*** Opening of Listed records ***

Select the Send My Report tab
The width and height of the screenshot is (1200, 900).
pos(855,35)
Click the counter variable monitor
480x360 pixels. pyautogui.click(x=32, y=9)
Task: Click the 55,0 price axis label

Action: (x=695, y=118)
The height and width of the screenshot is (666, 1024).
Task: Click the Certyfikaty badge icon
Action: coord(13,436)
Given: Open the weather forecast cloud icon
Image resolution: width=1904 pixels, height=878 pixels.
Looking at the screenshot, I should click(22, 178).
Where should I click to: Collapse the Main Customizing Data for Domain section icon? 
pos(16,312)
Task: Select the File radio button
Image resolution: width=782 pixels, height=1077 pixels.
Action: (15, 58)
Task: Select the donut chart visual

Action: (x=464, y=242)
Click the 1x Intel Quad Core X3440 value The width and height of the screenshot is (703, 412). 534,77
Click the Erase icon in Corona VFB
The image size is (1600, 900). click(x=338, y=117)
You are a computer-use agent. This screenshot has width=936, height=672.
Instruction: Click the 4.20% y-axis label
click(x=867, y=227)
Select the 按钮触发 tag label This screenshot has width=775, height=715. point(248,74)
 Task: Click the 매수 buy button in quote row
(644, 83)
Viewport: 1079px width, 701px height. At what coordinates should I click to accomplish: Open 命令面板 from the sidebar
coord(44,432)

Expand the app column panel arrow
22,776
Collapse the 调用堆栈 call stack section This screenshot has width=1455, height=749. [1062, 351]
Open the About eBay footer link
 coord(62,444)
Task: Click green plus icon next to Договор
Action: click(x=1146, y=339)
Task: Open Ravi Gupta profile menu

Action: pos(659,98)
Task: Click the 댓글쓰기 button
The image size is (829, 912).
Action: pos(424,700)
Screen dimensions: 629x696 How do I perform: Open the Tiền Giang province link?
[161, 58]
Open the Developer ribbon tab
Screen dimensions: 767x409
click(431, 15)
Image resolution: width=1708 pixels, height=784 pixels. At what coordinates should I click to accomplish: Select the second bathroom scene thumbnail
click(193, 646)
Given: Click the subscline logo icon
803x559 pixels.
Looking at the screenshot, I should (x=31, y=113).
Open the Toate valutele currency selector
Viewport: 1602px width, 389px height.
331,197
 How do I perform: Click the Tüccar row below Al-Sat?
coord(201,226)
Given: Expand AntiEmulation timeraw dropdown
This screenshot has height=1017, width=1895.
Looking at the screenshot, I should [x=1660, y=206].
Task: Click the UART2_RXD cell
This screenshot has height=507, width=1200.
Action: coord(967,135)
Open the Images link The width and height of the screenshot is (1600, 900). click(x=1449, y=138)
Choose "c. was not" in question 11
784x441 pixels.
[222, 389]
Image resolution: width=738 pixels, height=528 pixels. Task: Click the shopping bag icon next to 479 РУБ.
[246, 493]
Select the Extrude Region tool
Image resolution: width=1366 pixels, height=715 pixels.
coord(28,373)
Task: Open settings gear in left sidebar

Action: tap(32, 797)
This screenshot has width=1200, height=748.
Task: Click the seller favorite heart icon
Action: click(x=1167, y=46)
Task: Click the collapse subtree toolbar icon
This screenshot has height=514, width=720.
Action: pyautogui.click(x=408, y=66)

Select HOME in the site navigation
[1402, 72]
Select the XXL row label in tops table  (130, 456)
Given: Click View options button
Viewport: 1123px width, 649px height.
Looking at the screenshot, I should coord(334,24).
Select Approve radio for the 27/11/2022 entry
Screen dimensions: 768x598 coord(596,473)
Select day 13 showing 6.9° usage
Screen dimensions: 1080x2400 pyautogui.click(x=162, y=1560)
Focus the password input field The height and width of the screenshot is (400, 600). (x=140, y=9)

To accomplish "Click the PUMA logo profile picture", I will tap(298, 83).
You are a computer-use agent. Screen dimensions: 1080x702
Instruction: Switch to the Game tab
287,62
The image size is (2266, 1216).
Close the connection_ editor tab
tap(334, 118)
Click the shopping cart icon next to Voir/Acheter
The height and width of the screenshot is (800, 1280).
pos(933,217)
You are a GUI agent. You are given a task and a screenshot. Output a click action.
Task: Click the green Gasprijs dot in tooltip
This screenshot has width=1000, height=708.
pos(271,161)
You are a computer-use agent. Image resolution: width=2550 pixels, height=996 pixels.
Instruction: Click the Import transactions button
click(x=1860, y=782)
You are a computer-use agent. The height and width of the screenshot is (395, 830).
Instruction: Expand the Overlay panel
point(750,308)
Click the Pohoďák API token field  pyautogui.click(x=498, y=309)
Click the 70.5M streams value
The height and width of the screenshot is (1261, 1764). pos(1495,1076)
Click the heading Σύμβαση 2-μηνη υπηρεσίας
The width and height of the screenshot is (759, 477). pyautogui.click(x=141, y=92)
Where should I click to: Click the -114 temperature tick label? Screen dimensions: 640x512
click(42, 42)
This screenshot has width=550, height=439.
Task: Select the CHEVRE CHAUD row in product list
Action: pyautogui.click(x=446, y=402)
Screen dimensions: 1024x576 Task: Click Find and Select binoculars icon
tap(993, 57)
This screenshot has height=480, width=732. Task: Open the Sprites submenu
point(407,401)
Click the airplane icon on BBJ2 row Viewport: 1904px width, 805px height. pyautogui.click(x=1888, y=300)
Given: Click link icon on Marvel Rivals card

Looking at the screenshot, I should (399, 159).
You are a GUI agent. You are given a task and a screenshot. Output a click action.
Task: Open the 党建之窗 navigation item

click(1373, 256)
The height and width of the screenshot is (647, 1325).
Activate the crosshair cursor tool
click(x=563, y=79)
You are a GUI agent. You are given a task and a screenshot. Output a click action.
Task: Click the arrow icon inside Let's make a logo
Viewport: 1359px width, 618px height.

*** Close of Listed records ***

__What the task asks__
Within the material above, tally each line that contains "computer" and respond with the tally only.

__Solution for this exercise__
4